Gregg Berhalter called it awkward. Hard to argue otherwise. Less than a year removed from being dismissed as U.S. Men's National Team head coach, Berhalter found himself watching the next generation of American soccer prepare for its biggest stage from a facility he now runs for the Chicago Fire.
The optics are undeniably strange. The man who led the USMNT through a turbulent cycle — one that ended in a public, messy separation — is now a rival MLS head coach, a podcast host, and an unsolicited observer of the program he once commanded. Yet Berhalter's message, offered publicly, was unambiguous: the United States is ready for this moment.
Berhalter currently helms the Chicago Fire in MLS, a job that placed him squarely in the orbit of national team preparations when the squad used his club's training facility last Friday. That proximity alone made the situation charged. Berhalter acknowledged the weirdness of it directly rather than deflecting — which, if nothing else, reflects a self-awareness that wasn't always credited to him during his tenure with the national program.

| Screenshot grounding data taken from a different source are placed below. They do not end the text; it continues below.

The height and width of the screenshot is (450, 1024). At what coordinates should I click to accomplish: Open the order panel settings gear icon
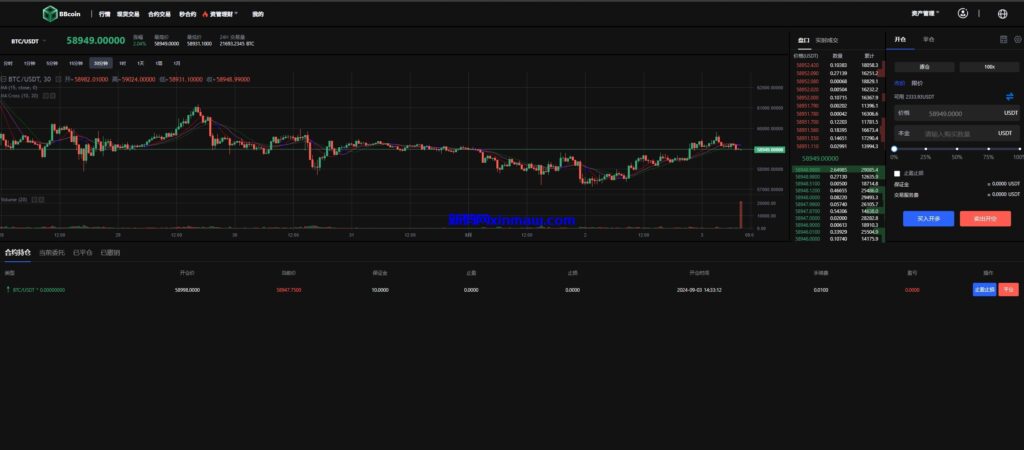(1017, 40)
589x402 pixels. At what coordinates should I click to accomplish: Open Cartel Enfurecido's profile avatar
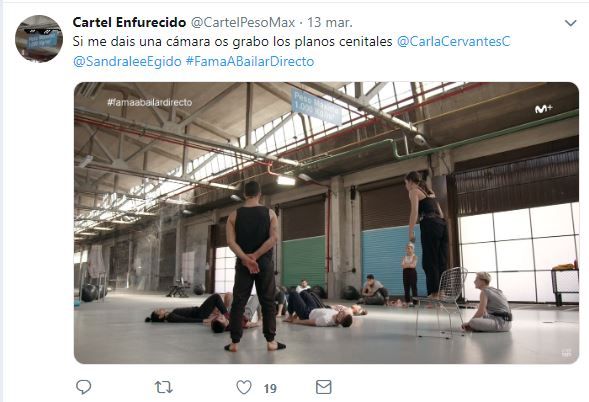pyautogui.click(x=39, y=39)
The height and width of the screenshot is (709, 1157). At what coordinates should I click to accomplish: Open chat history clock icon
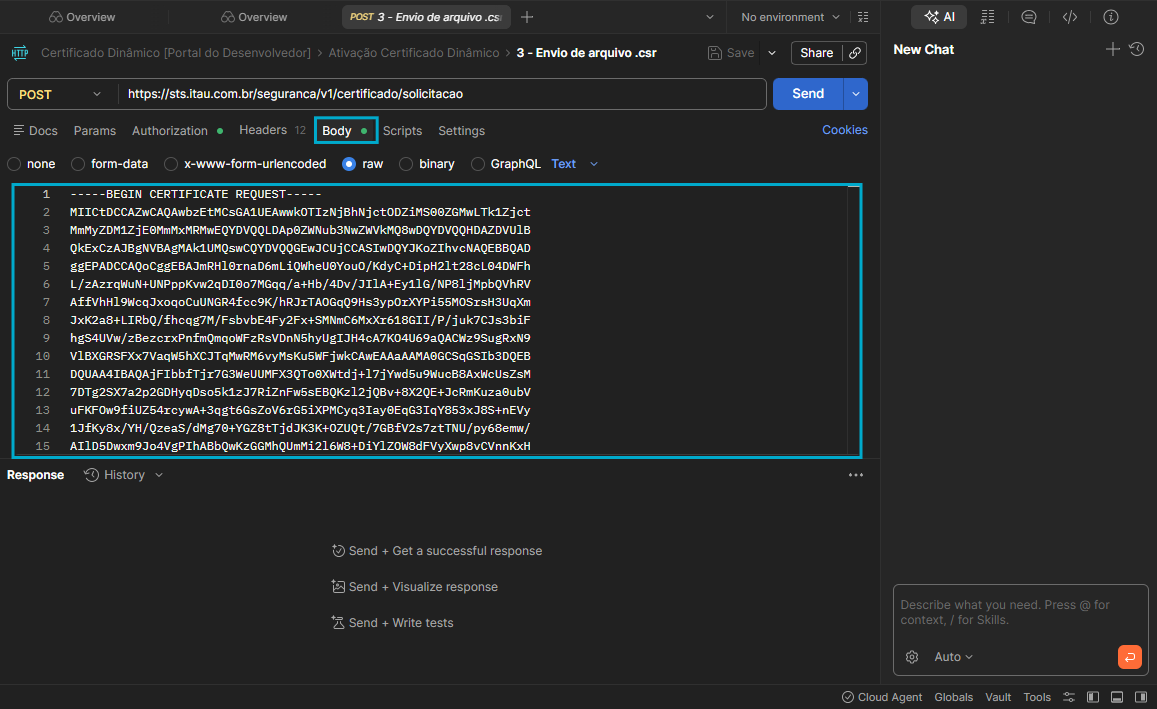pos(1136,49)

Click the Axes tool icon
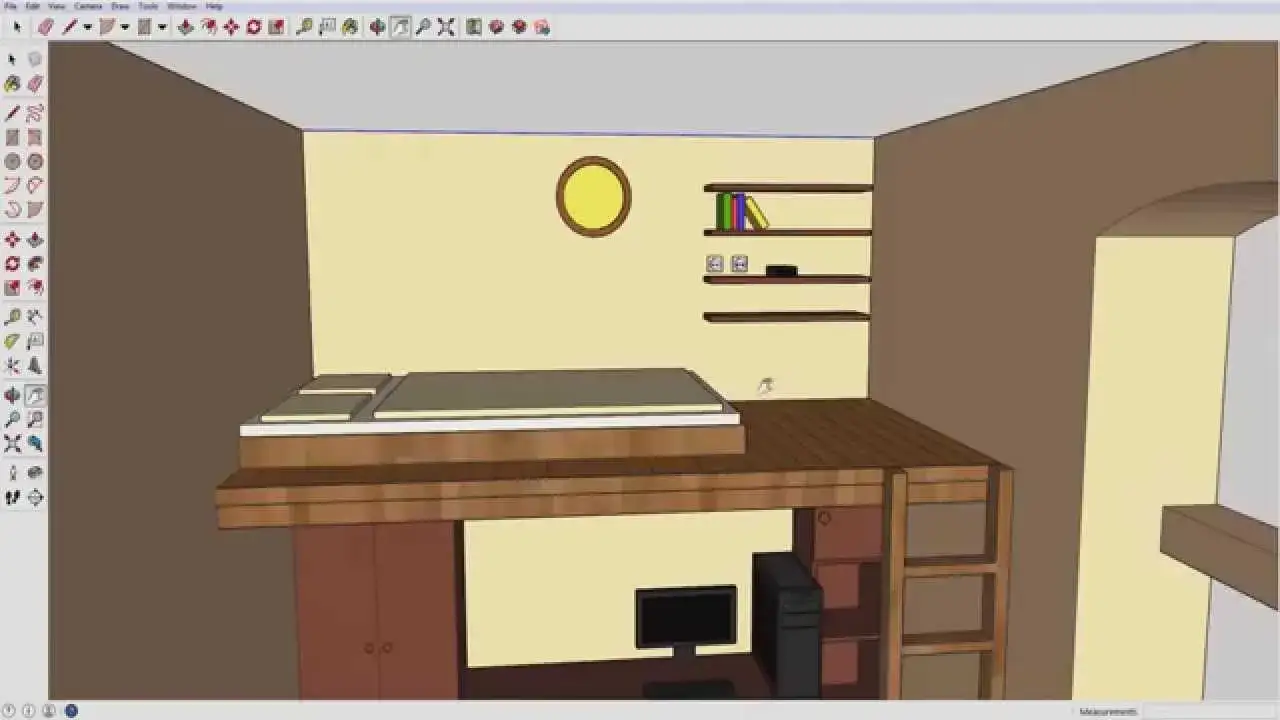tap(12, 366)
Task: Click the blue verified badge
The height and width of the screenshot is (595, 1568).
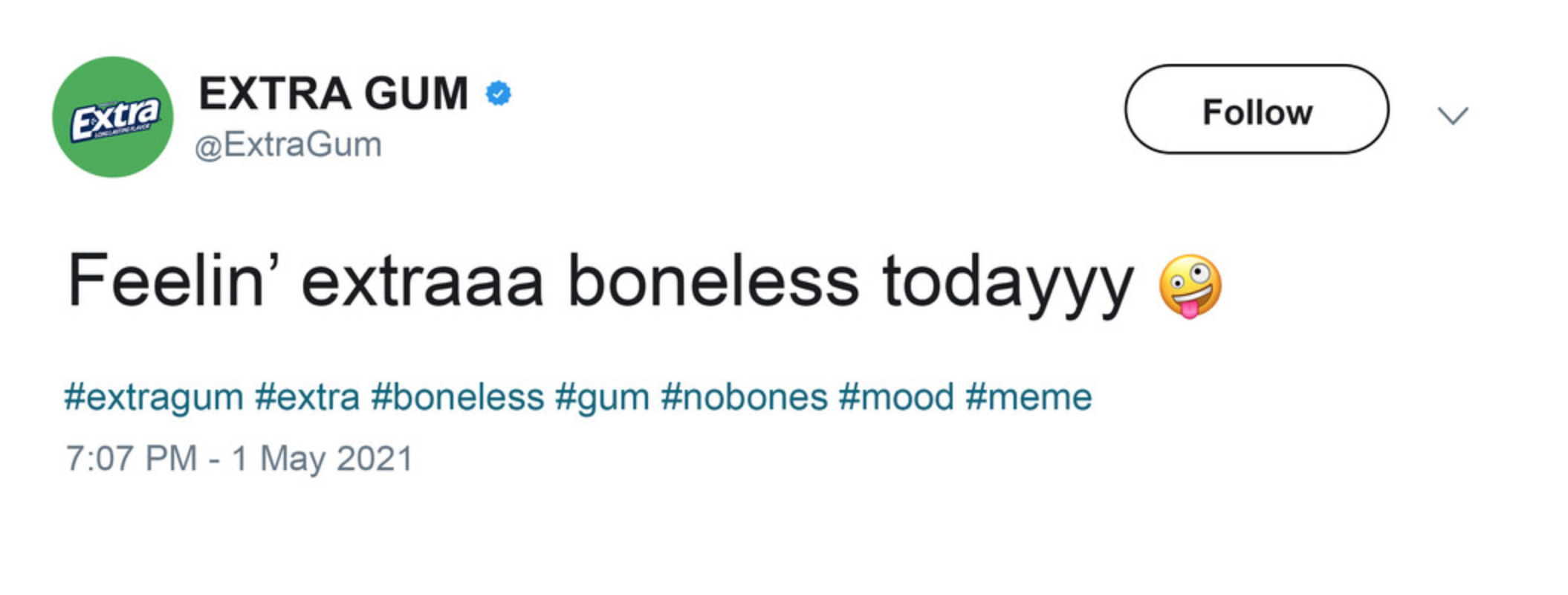Action: point(498,94)
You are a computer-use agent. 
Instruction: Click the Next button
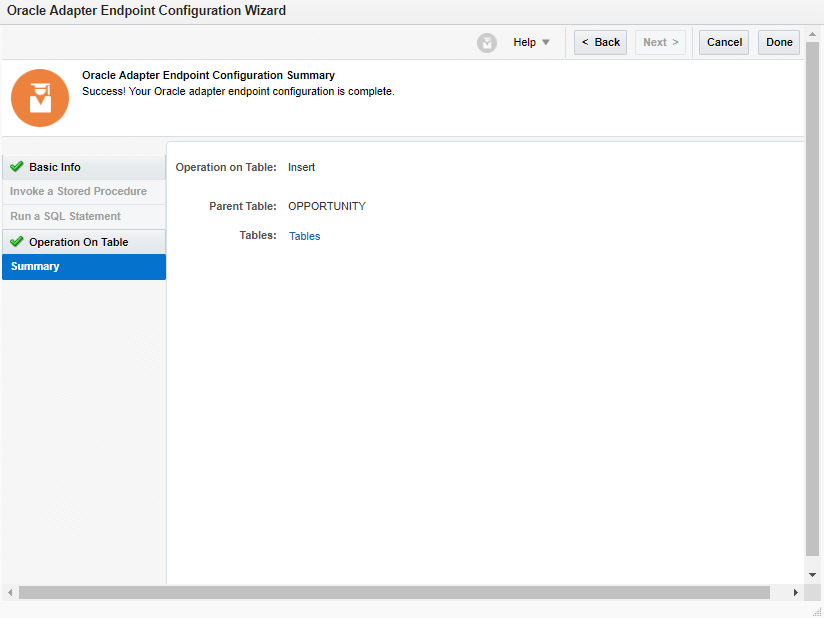[660, 43]
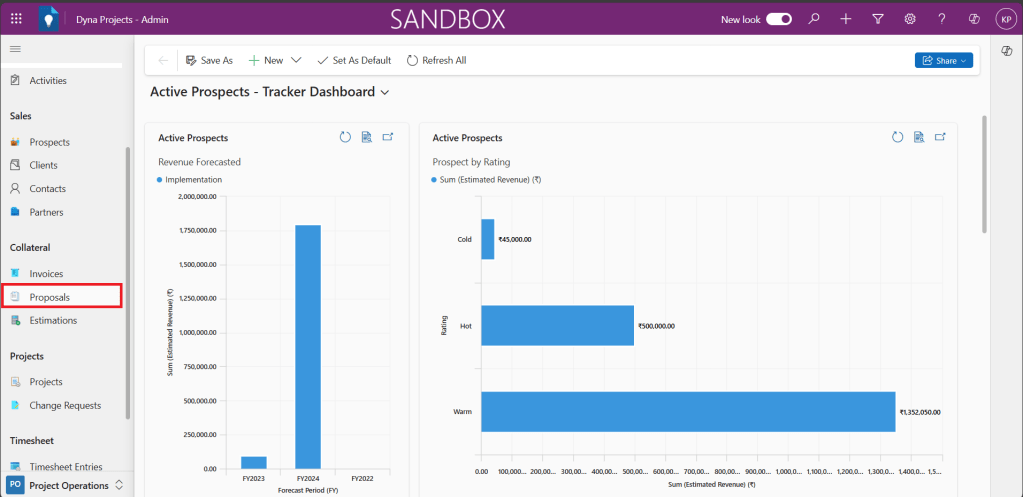Click the Share button
The height and width of the screenshot is (497, 1023).
tap(944, 61)
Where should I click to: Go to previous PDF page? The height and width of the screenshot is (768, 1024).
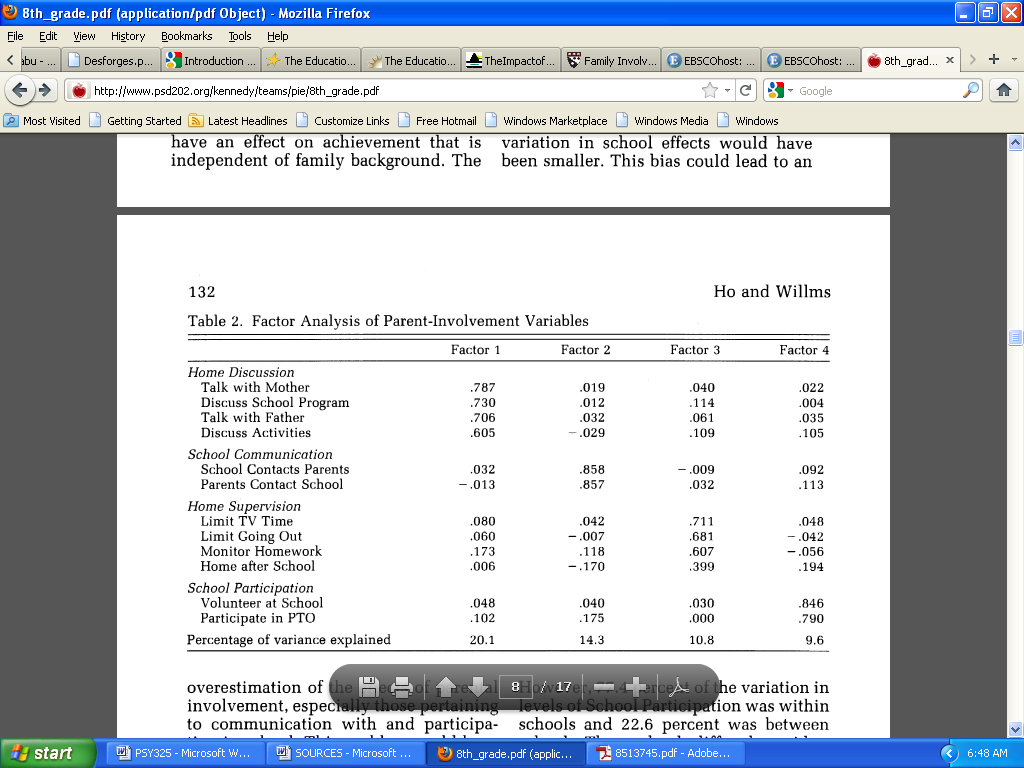pos(445,687)
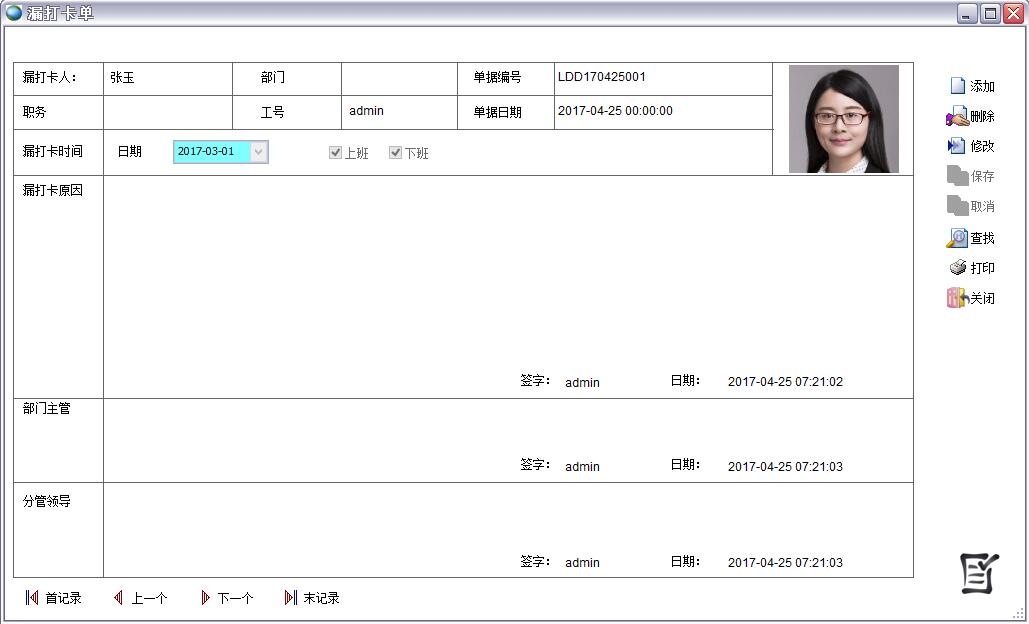The height and width of the screenshot is (624, 1029).
Task: Click the 添加 (Add) icon
Action: coord(958,86)
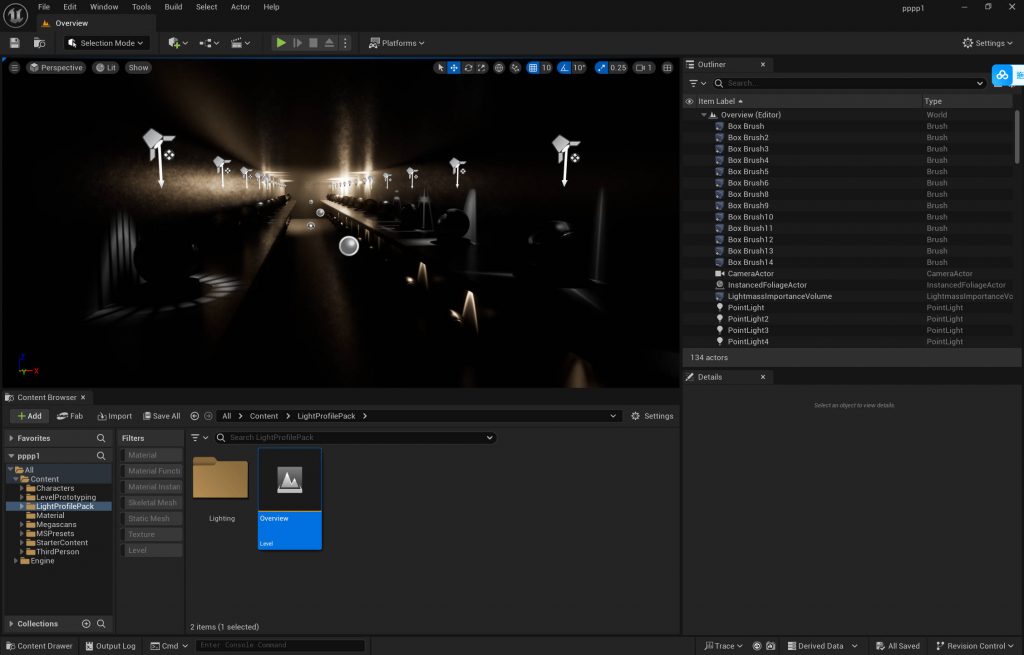Toggle the Outliner visibility eye column
The width and height of the screenshot is (1024, 655).
click(x=689, y=101)
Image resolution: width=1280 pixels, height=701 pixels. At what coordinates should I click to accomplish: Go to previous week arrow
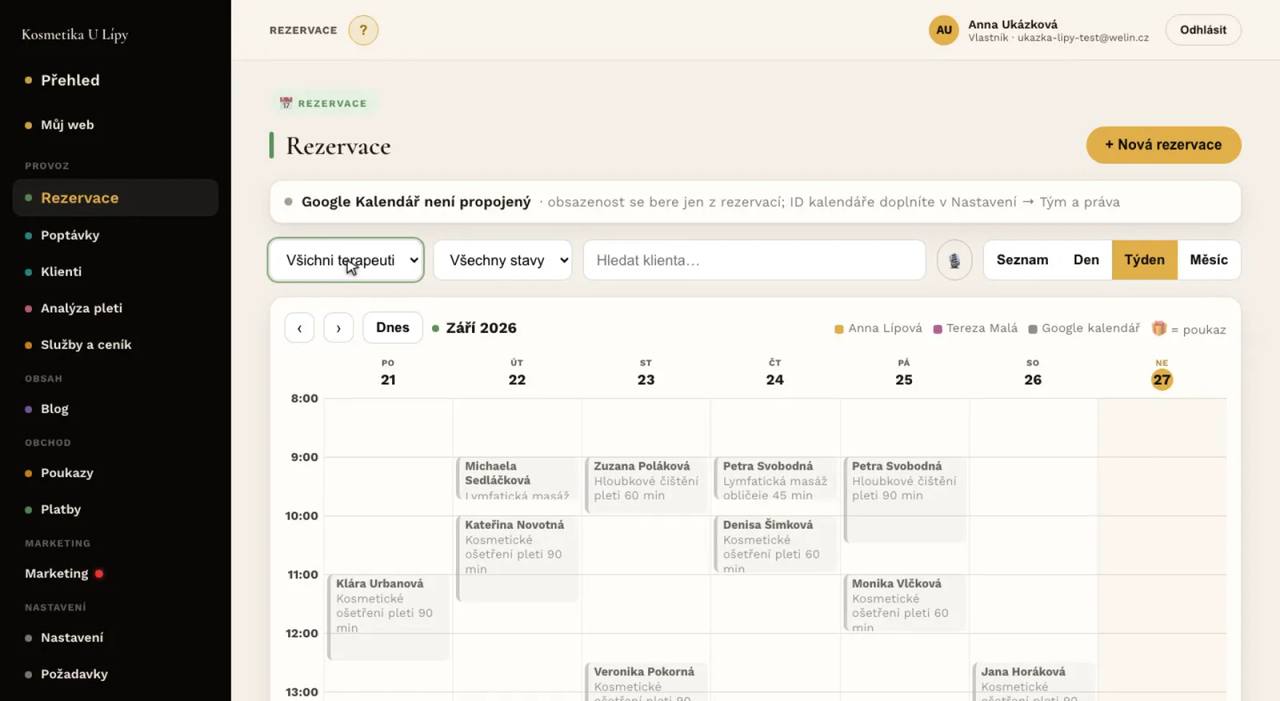(299, 328)
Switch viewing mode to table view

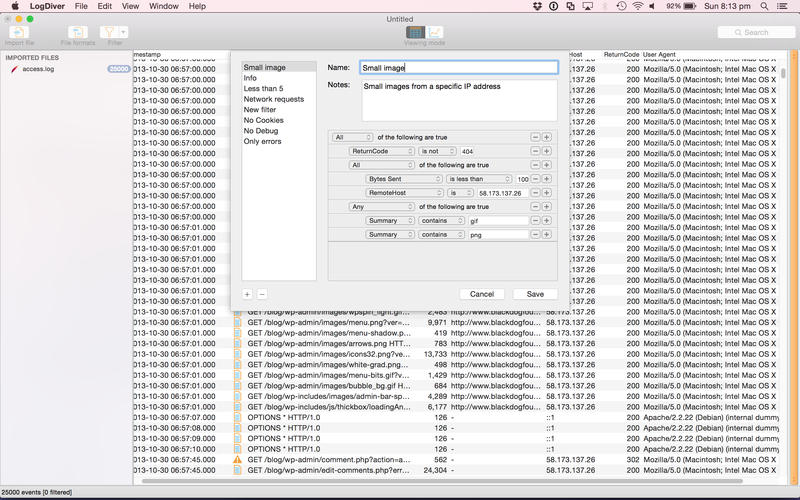click(x=415, y=32)
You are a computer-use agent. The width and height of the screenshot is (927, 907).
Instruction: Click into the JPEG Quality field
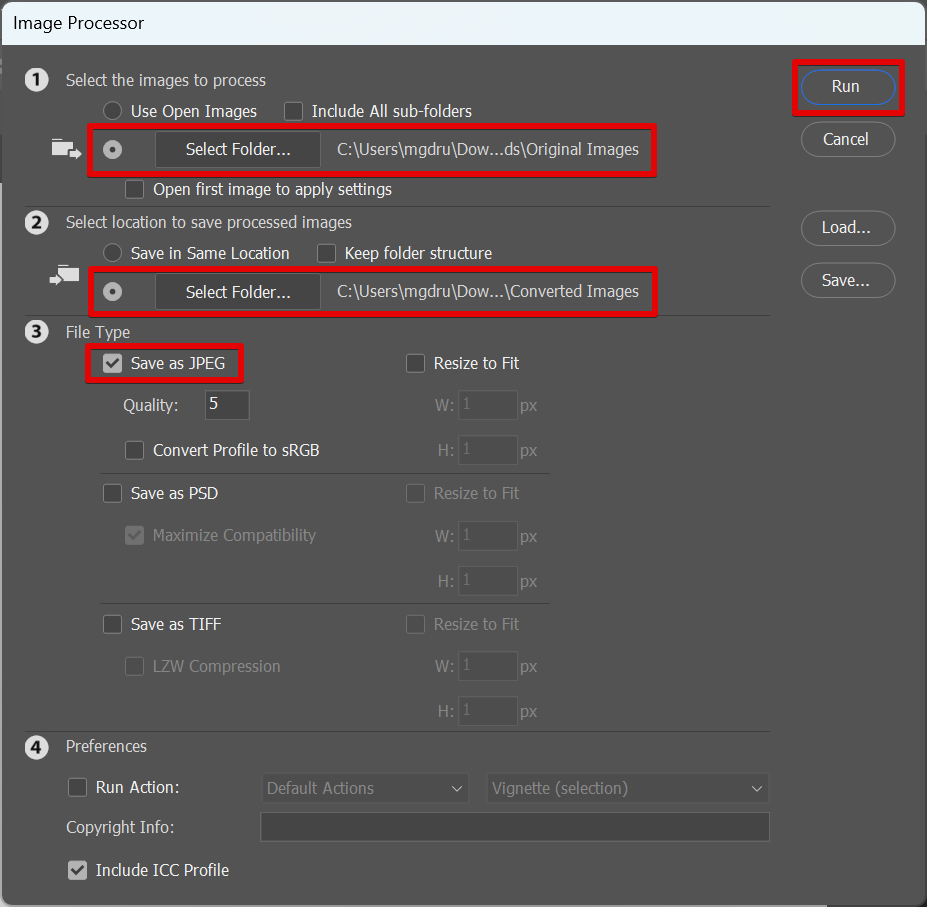pyautogui.click(x=227, y=405)
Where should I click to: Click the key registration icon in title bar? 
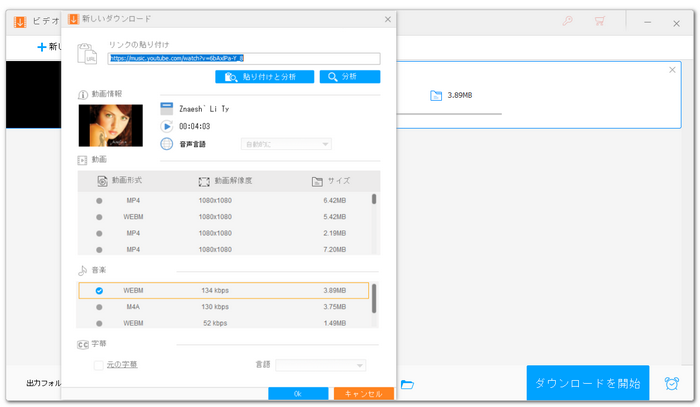click(568, 20)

Beyond his club duties, Berhalter has launched a podcast called "Coaches' Corner" alongside two other former USMNT head coaches, Bruce Arena and Bob Bradley. The venture represents something of a gray-beard tribunal of American soccer's recent past — three men who each shaped and, in varying degrees, strained the program, now processing it all into audio content. Whether that becomes essential listening or a curiosity depends largely on how candid the participants are willing to be.
For the Chicago Fire, Berhalter's focus on the national team narrative is both understandable and, at some point, a distraction he cannot afford. The Fire have been one of MLS's more embattled franchises in recent seasons, and Berhalter was brought in to impose structure and ambition on a club that has badly needed both. His credibility in that role depends on results, not on being the most gracious ex-boyfriend to the program that let him go.
Still, his endorsement of the current USMNT carries genuine weight. Berhalter knows these players — many of them came of age under his watch. His confidence that they're prepared for the World Cup pressure ahead isn't a talking point conjured for a podcast bump. It reads as earned belief from someone who spent years in the room.
What happens next in Chicago will ultimately define this chapter of Berhalter's career more than any podcast episode will — but his willingness to publicly champion the team that moved on without him says something real about where American soccer stands heading into the sport's biggest tournament on home soil.